What you should do -
Begin at the line below that has "Preferência de Cookies (312, 2160)" and stop after the line that has "Página Inicial (57, 263)". Please restate only those lines, word for word.

Dataset entries -
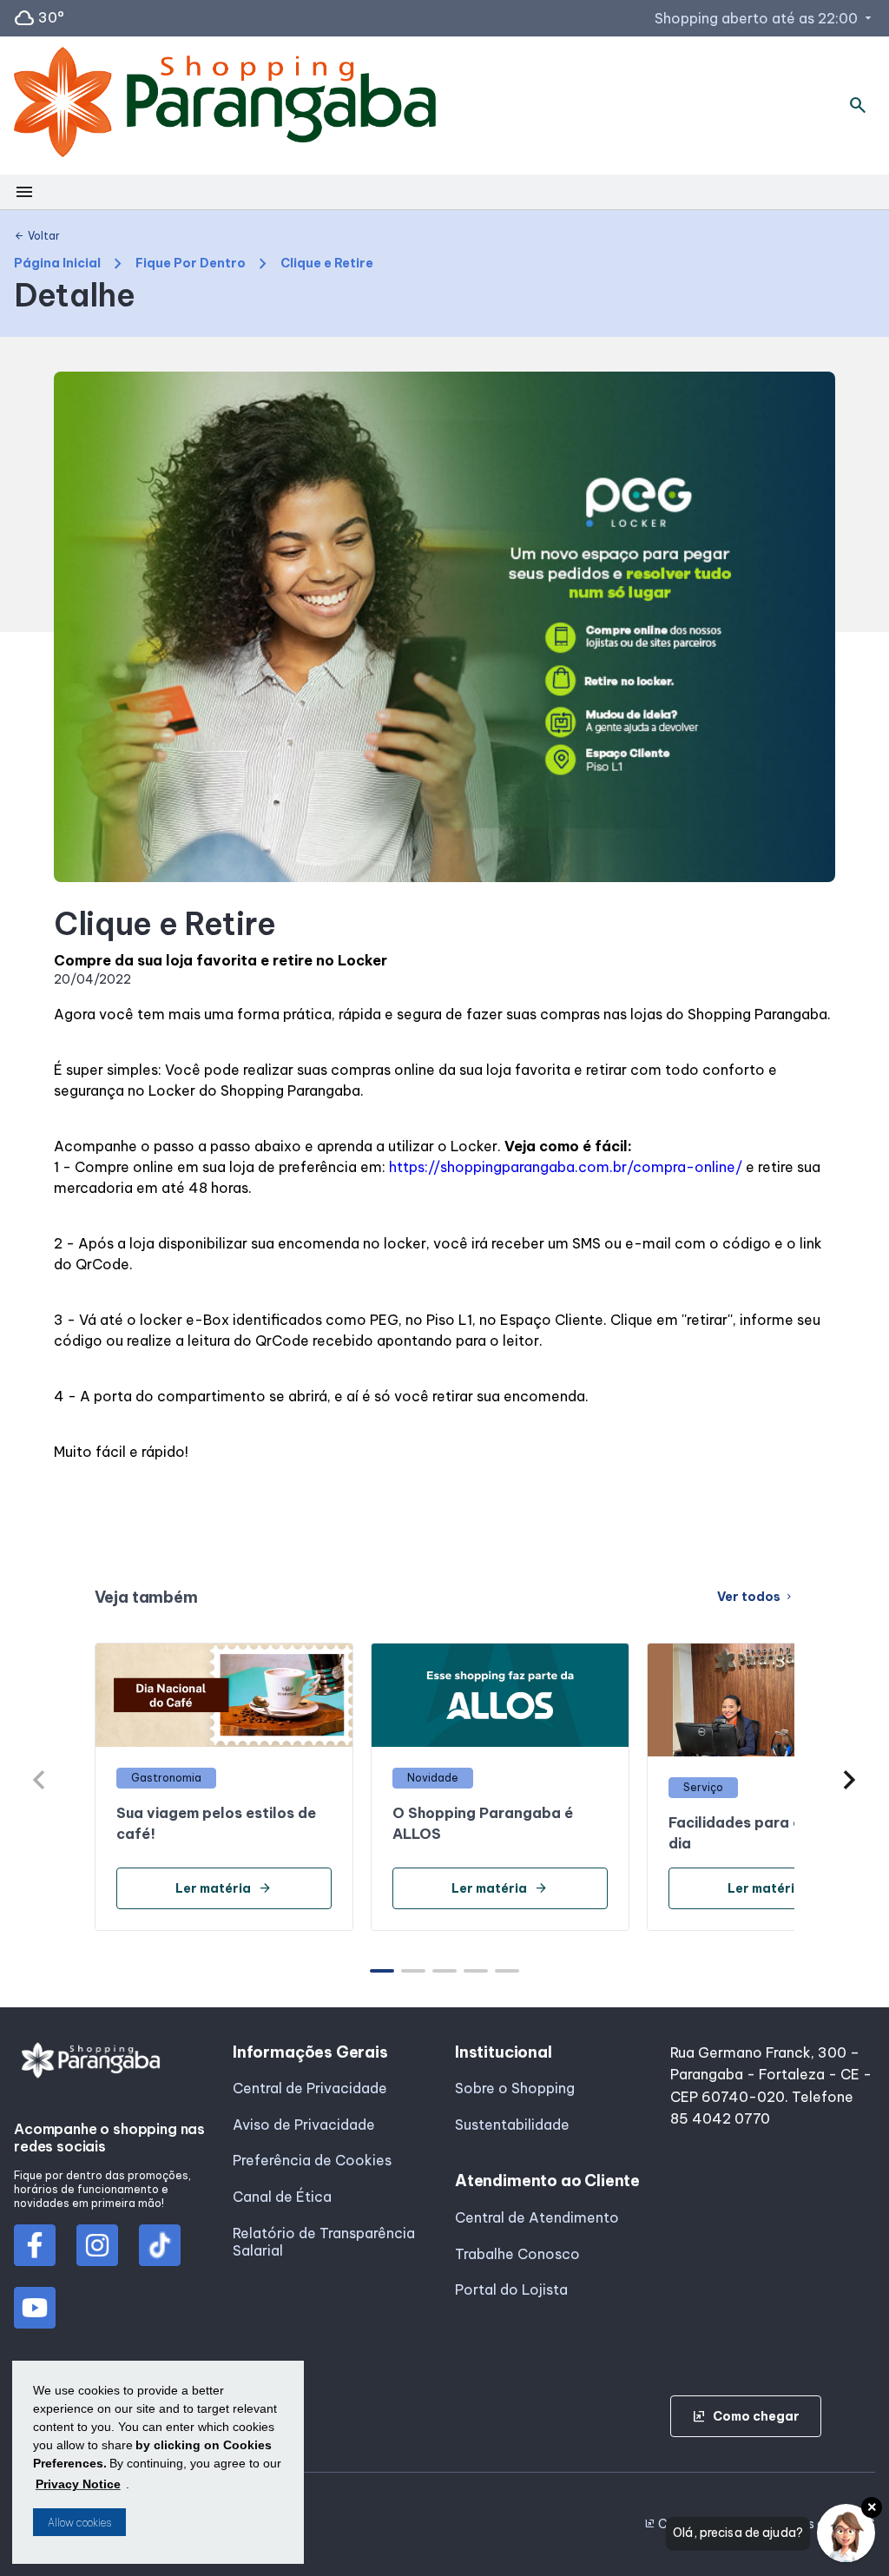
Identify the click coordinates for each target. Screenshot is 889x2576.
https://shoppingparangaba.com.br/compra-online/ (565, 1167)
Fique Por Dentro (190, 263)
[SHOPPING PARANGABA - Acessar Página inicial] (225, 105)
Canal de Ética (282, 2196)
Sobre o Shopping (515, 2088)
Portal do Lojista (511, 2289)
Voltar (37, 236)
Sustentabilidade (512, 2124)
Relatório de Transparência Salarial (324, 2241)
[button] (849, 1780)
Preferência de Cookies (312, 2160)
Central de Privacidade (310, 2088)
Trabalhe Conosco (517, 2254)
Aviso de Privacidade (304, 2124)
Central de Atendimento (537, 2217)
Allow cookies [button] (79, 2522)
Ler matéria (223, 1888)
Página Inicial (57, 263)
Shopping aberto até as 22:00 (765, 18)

Response below -
Preferência de Cookies (312, 2160)
Central de Privacidade (310, 2088)
Trabalhe Conosco (517, 2254)
Aviso de Privacidade (304, 2124)
Central de Atendimento (537, 2217)
Allow cookies [button] (79, 2522)
Ler matéria (223, 1888)
Página Inicial (57, 263)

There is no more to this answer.